When my husband joined me on my most recent trip to Japan he absolutely loved travelling on the Bullet Train from Tokyo to Kyoto and back to the capital again. In fact, it was his favourite experience throughout the whole trip so he really appreciates the image of the Shinkansen on the front cover of my latest book.

Tokyo Tales: A Collection of Japanese Short Stories will be available as an eBook in just a couple of weeks so please visit my Cherry Blossom Stories Blog again to find out when you can buy a copy of the book. The paperback version will be available later in 2014.

Tokyo Tales Cover

My New Author Page on Facebook

I’ve created a new author page on Facebook. If you’re passionate about finding out more about the Japanese culture and if you enjoy reading literature set in Japan, then I’d really appreciate it if you could take a moment to visit my [Renae Lucas-Hall – Author/Writer/Blogger] Facebook page.

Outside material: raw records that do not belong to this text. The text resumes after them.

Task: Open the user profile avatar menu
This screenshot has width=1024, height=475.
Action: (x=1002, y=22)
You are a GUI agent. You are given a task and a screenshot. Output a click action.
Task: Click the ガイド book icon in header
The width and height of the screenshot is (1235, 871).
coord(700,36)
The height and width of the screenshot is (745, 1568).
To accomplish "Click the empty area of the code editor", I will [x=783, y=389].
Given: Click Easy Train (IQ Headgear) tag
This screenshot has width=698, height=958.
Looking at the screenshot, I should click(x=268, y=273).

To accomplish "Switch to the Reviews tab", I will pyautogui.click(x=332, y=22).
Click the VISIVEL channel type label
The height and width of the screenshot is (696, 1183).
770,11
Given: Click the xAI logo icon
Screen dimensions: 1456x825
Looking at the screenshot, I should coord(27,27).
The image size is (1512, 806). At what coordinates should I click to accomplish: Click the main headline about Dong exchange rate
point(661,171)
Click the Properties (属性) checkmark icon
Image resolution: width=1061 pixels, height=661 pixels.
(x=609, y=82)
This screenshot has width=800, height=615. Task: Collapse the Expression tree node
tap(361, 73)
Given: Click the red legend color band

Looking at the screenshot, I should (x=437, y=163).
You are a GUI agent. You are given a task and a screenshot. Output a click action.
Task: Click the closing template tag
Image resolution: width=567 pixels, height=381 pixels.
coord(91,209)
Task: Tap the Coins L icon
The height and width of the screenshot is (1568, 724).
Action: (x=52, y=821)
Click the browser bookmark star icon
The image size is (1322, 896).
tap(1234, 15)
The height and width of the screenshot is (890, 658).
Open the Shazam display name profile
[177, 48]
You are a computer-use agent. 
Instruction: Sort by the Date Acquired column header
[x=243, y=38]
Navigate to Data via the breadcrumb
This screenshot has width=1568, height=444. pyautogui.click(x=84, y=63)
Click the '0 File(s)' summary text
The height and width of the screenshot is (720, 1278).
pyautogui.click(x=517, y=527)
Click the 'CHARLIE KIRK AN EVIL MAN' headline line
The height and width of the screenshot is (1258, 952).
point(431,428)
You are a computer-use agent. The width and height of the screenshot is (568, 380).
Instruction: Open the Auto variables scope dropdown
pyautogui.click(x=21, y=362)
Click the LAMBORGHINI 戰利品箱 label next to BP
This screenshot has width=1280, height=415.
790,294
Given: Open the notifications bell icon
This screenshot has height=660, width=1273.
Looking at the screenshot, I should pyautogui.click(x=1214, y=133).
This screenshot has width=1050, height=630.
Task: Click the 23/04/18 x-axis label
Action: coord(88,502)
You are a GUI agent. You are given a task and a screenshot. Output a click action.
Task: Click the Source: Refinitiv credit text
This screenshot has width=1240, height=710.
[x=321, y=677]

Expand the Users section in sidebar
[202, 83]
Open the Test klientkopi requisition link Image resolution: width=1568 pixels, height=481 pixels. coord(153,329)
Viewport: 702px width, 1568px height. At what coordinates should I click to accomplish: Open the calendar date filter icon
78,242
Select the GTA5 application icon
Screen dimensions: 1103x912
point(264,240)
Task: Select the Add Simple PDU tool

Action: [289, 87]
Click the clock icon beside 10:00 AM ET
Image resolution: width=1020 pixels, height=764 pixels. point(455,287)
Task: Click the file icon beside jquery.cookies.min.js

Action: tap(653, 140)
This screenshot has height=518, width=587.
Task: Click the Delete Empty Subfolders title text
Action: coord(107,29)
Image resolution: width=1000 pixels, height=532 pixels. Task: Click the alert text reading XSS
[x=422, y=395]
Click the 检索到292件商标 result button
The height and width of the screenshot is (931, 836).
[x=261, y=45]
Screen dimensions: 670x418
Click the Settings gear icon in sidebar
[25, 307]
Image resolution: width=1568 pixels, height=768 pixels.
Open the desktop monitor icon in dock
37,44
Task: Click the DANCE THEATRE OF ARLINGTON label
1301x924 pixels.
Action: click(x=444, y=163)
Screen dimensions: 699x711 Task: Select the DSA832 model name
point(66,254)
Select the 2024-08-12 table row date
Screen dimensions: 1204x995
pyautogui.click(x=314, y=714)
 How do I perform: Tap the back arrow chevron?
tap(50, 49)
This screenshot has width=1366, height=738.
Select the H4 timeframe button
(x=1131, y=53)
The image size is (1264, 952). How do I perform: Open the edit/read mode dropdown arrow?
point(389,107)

I’d like to thank all my readers for their on-going support and for all the lovely reviews I’ve received from so many of you for my books. Please don’t hesitate to send me a message when you “Like” my Facebook page. I’m always happy to answer any of your questions about my books and my writing and offer advice to anyone who is planning to visit or work in Japan.

My graphic designer Cathy at Avalon Graphics has created a gorgeous cover image for my Facebook page which you can see below.

Optimized-Facebook Cherry Blossom Stories Banner 2

By the way, if you do join me on my Facebook page, you’ll be the first to know about all the new book releases and you’ll also be in the best position to enter any competitions to win free signed copies of my books.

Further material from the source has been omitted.